In 1979, when Rose began to look for a job, many firms had few if any women lawyers. Rose embraced this challenge, becoming the first female lawyer hired by the Christian Barton law firm in Richmond, Virginia. Rose brought her energy and positive midwestern attitude – accent and all – to her work to great success. With a sense of humor and devotion to quality, she and her colleagues successfully navigated the path and remain friends today. In those days, Rose recalls that most judges were generally receptive to female lawyers. Since there were so few women lawyers who appeared in court, her uniqueness at the time meant that the judges – and court staff – tended to remember her from prior appearances and became very supportive.

Rose moved to Raleigh in late 1985. An introduction from a federal judge in Richmond led to the chance to serve as a part-time, pro bono law clerk for Judge W. Earl Britt, now a Senior United States District Court Judge for the Eastern District of North Carolina.
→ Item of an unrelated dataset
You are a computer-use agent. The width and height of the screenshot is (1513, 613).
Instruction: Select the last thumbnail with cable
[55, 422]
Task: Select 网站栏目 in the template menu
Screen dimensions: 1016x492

In 1986, Rose joined the CP&L Legal Department (now part of Duke Energy), where she worked for 13 years, eventually serving as Deputy General Counsel. She became a much sought-after advisor to her clients who – because of their physical proximity – seemed to line up at her office door. Rose had always wanted to return to private practice and in 1999, she had the good fortune to join the Smith Anderson law firm, where she has practiced employment and labor law ever since.
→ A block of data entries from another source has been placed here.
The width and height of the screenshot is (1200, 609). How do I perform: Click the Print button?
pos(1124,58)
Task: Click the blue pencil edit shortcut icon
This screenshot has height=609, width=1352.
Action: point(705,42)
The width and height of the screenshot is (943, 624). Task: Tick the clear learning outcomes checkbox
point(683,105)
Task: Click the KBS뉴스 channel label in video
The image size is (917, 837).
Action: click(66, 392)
Through every stage of her legal career, Rose has demonstrated a devotion to service to the legal profession, to the community and to supporting other lawyers. Rose has mentored younger lawyers throughout her years of practice and is proud of the many achievements of those whom she has supported.

Rose has been a leader in organizing efforts in the private bar to provide pro bono legal services. At CP&L, Rose established the first pro bono program for in-house corporate lawyers in North Carolina and partnered with what was then known as Wake County Legal Aid to provide in-take services to potential legal aid clients. Rose also served as the Pro Bono Partner at Smith Anderson for over two decades and has chaired the SA Community Fund Committee, which to date has given away more than $600,000 to organizations that support underprivileged individuals, children and families in need, as well as groups that address racial equality. Rose has personally provided countless hours of pro bono service through various legal services organizations over the years.

Rose’s commitment to the profession has carried over to her involvement in the North Carolina Bar Association, where she has served in numerous leadership roles, including on the Board of Governors (2005-2008) and as the Chair of the Strategic Planning and Emerging Trends Committee (2008-2011). From 2001-2004, she chaired the Women in the Profession Committee, which culminated in the publication of The Changing Face of Justice: A Look at the First 100 Women Attorneys in North Carolina. The Committee’s accomplishment was celebrated with two days of events, including a day-long seminar and a dinner attended by one of the three surviving first 100 women.

Rose’s service has also extended to the nonprofit community. She has chaired the boards of Habitat for Humanity of Wake County, Community Music School, and Pines of Carolina Girl Scout Council, among others, and currently serves as a Trustee for the North Carolina Symphony Society.

Rose has three adult daughters – Mary Pat Kenyon Sullivan, Katharine Kenyon Hodinka, MD, and Sarah Kenyon. She also has four grandchildren. Rose treasures spending time with her family more than anything, but also enjoys travel, spending time with friends, and her new refuge at Lake Gaston.

Russell Rawlings is director of external affairs and communications for the North Carolina Bar Association.